La nueva provincia Tarraconense tenía rango pretorio y tenía a su frente como gobernador un praeses.3233
A la muerte de Constantino I, la diocesis Hispaniarum, junto con las de Galliae, Septem provinciae y Britaniae, fue integrada dentro de la prefectura del pretorio de las Galias y, como se ha dicho, por razones de proximidad y facilidad de abastecimiento se le añadió la provincia norteafricana de Mauretania Tingitana, reducida a la zona más septentrional, en torno al Estrecho de Gibraltar, y sin conexión directa por tierra con la Mauretania Caesariensis.
La última división se produjo a mediados del siglo IV, cuando las Islas Baleares fueron segregadas de la Carthaginensis y convertidas en la nueva provincia Baleárica.
A lo largo del siglo IV, la provincia permaneció en una situación de tranquilidad y seguridad, alejada de los conflictos fronterizos e internos del Imperio, manteniéndose leales sus gobernadores al emperador de occidente, excepto a finales del siglo durante la época de los usurpadores de Magno Clemente Máximo (383 a 388) y Eugenio (392 a 394), a quienes juraron lealtad, aunque tras las derrotas que sufrieron a manos de Teodosio I, la provincia se reintegró al poder legítimo sin necesidad de ser invadida.
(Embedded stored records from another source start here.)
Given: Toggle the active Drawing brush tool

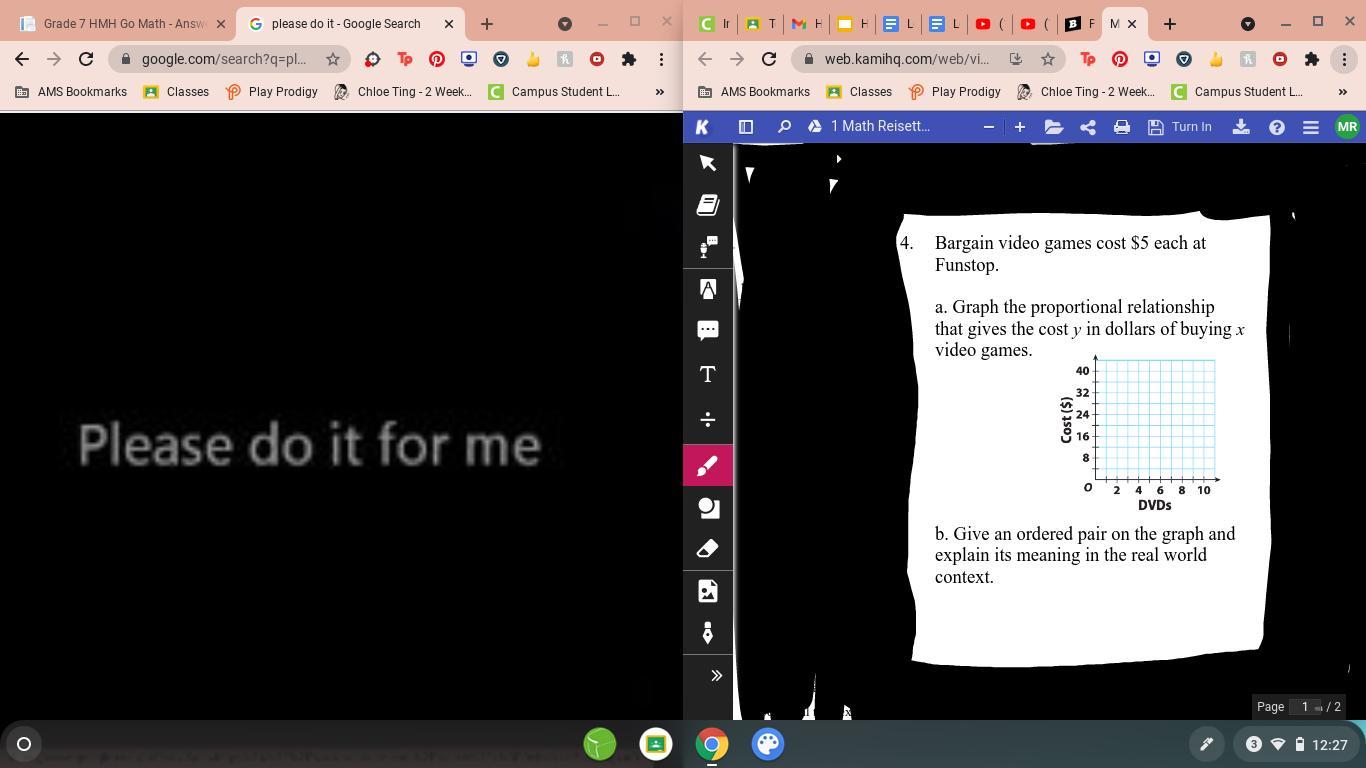Looking at the screenshot, I should [x=708, y=466].
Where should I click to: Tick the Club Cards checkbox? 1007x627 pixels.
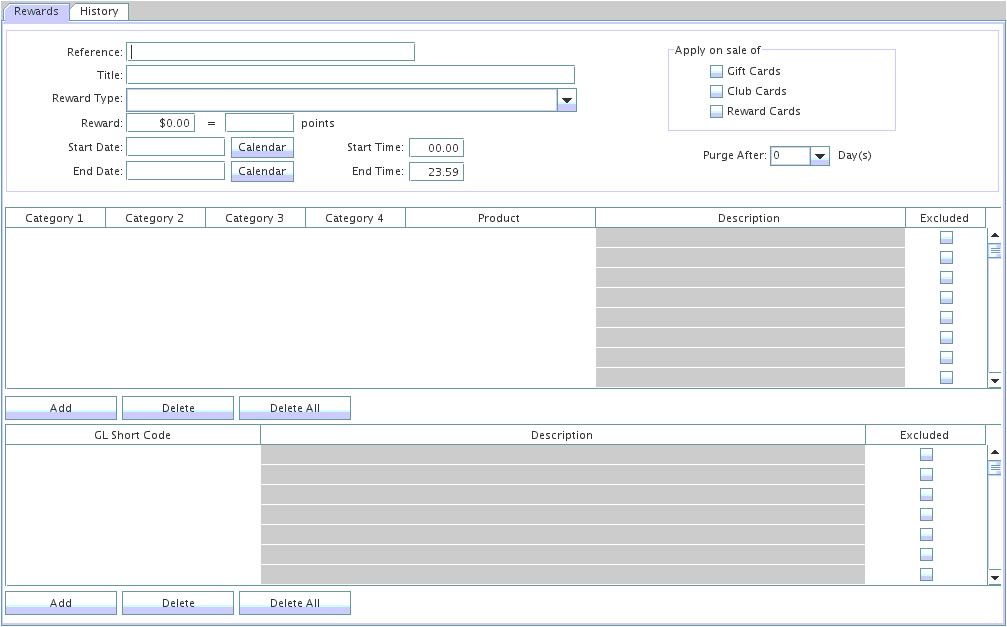(716, 91)
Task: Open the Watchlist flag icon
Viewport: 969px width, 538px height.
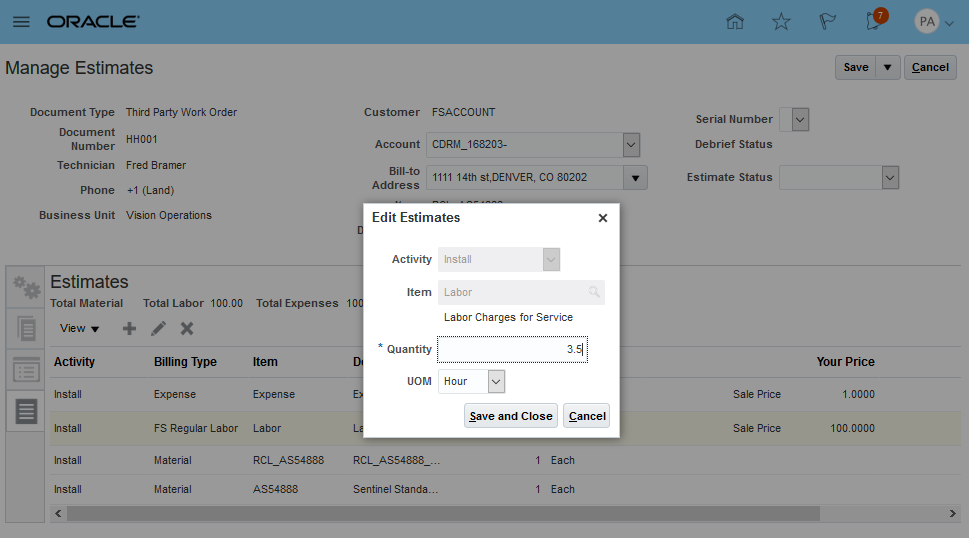Action: pyautogui.click(x=828, y=22)
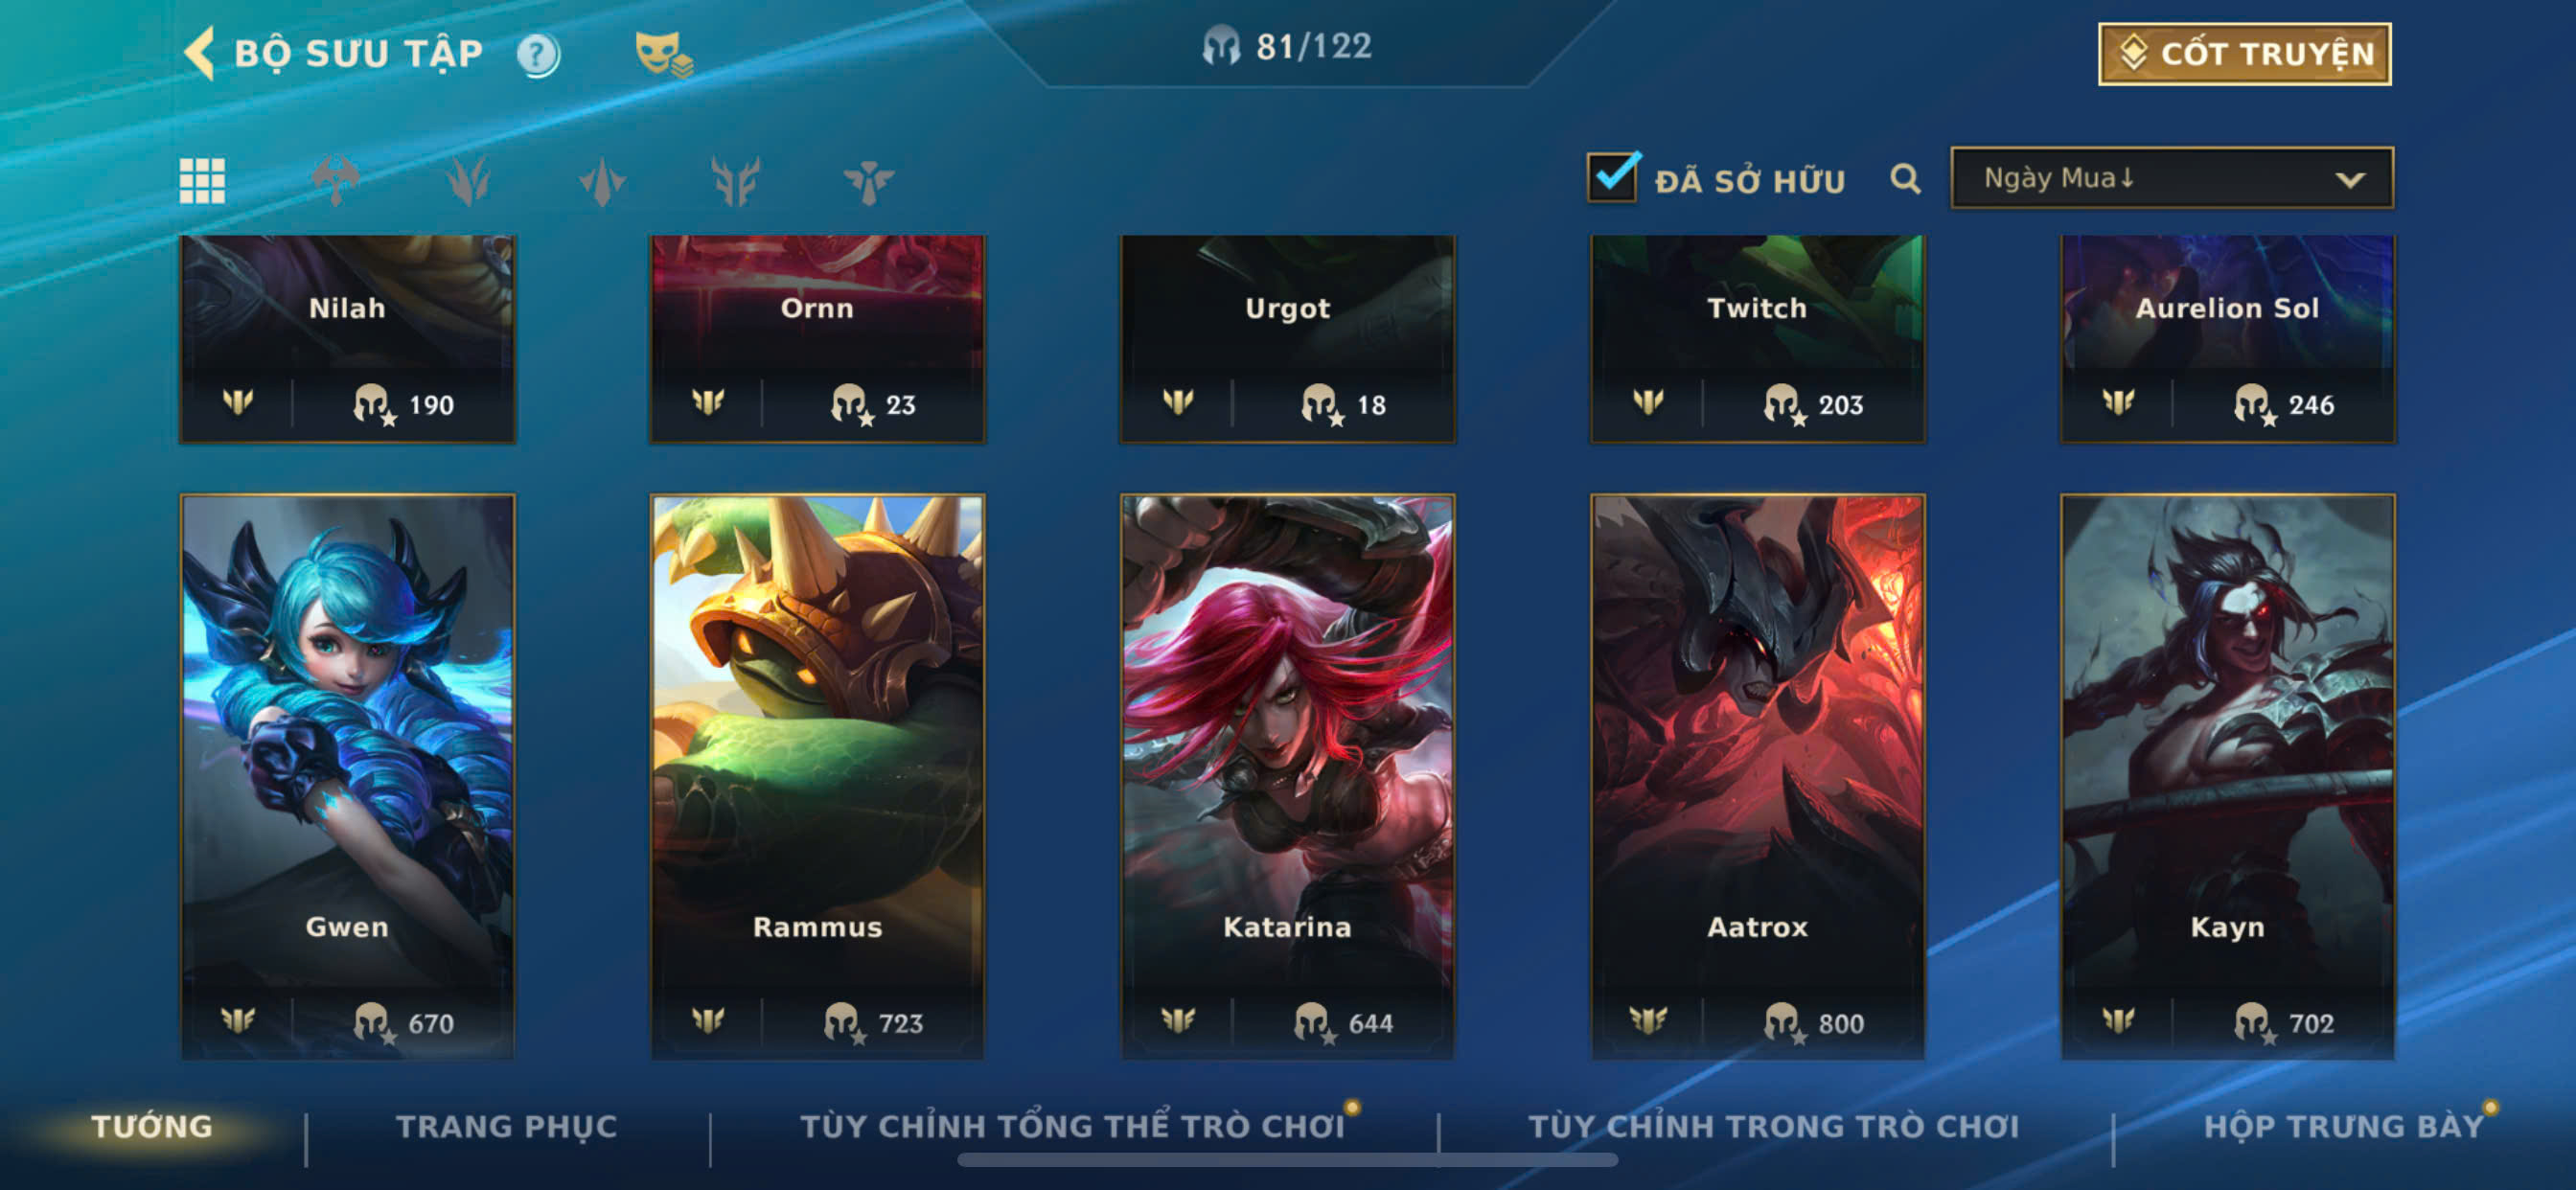2576x1190 pixels.
Task: Click the CỐT TRUYỆN button
Action: (2244, 54)
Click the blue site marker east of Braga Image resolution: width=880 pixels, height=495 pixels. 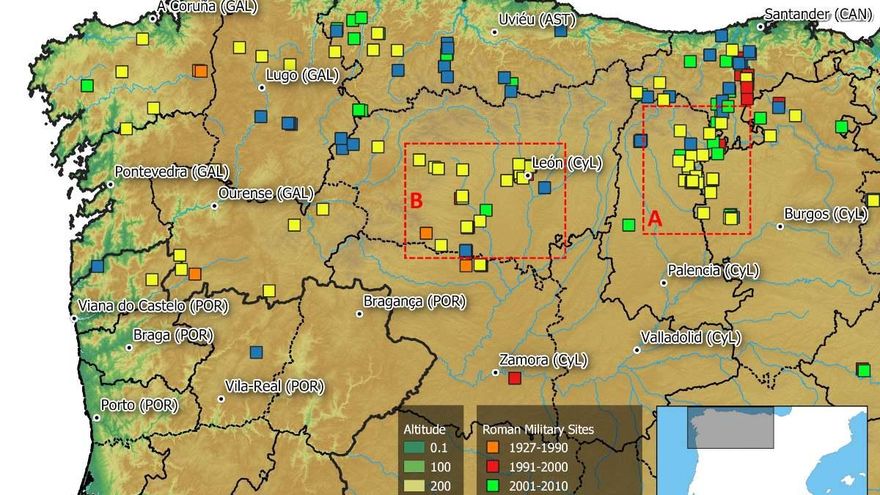[256, 352]
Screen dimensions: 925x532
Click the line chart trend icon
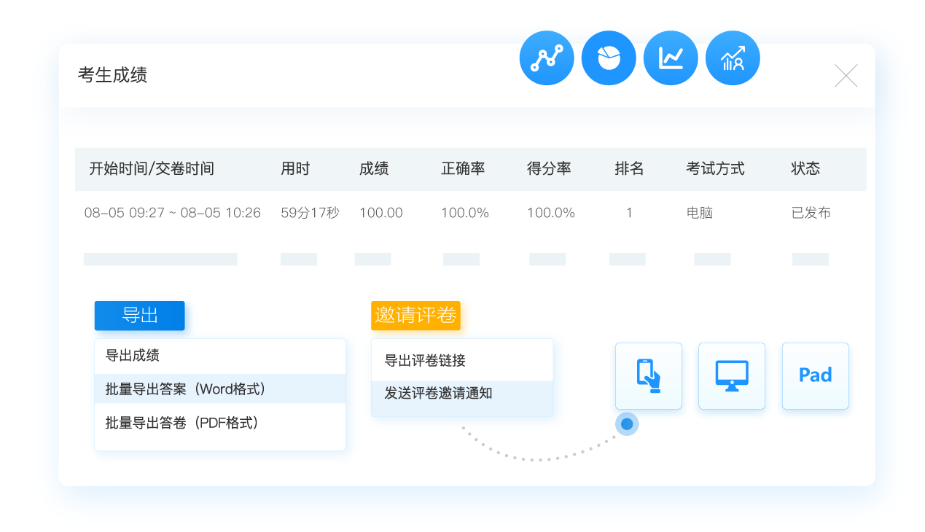pyautogui.click(x=670, y=58)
Esta tranquilidad se tradujo en un alto grado de prosperidad económica, manteniendo las líneas maestras diseñadas durante el Alto Imperio, pero con la novedad de la implantación de numerosas villae por toda la provincia, especialmente en el valle del Ebro y el Levante. Estas villas eran, prioritariamente, unidades de explotación agraria tipo latifundio, pero también lujosas mansiones decoradas con suntuosos pavimentos de mosaico, pinturas al fresco en sus paredes, y estatuas de mármol y otros objetos de lujo.34
A la par, la circulación monetaria fue abundante, especialmente en moneda fiduciaria –AE 2, 3 y 4–, hasta principios del siglo V, aunque en la provincia no funcionó ninguna ceca, procediendo la mayor parte de la moneda de cecas occidentales –Roma, Tréveris, Arlés, Milán...– y algunos ejemplos orientales.